I was reading a popular news account of the sun's upcoming magnetic field reversal at http://www.csmonitor.com/Science/2013/0807/Sun-s-magnetic-reversal-means-big-changes-for-the-solar-system-video, and was confused already in the second paragraph:
Data from NASA-supported observatories indicate that the next flip will happen in just three to four months – the north pole has already jumped the gun and reversed, and scientists are now just waiting for the south pole to catch-up. The completed flip will herald changes throughout the entire solar system, according to a NASA video.
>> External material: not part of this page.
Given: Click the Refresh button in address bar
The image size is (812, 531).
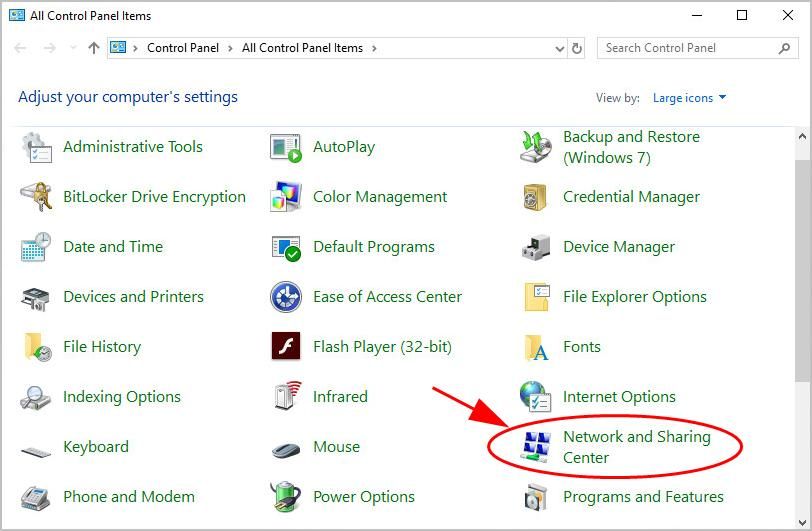Looking at the screenshot, I should [x=577, y=48].
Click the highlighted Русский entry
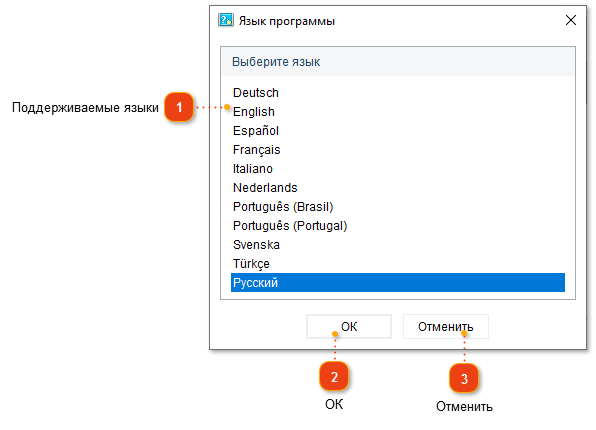Viewport: 596px width, 430px height. [398, 282]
This doesn't make any sense to me. Given that there are no magnetic monopoles, there is no way for the sun to have two "south" magnetic poles. The field lines have to close somehow. (Granted, I don't for the life of me understand what a flux rope is, although the videos are cool.) I conclude that one of the following must be true:
- Most likely: the reporter misinterpreted / mistranslated-into-colloquial something a scientist said.
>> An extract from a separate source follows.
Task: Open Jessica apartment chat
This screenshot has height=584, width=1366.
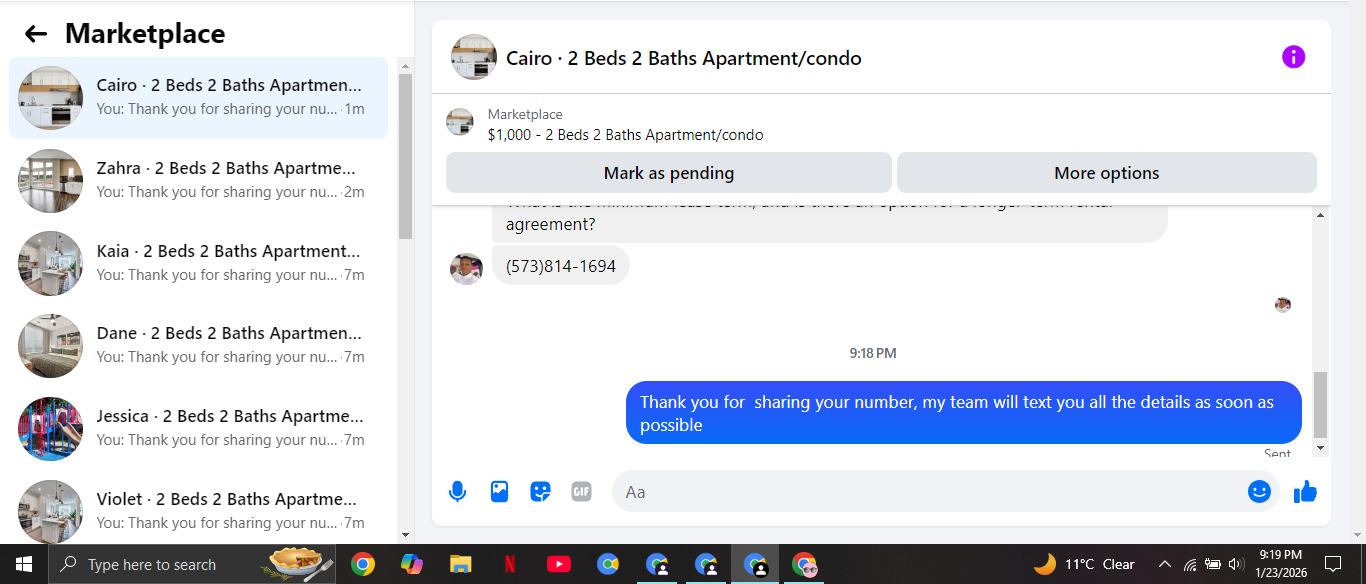Action: 199,428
- Reasonably likely: my understanding of magnetism is completely wrong.
- Unlikely: all of the known physics of magnetism is completely wrong.
The reason I think 3. is unlikely is that it would have been the headline, not "Sun's magnetic reversal..."
So which is it? More generally, if it's possible to give a somewhat-technical description of "Sun's magnetic reversal", that would be awesome (but I realize that most likely that would require a book chapter, and is outside the scope of this forum). Feel free to gear your answer at the level of an incoming physics PhD student.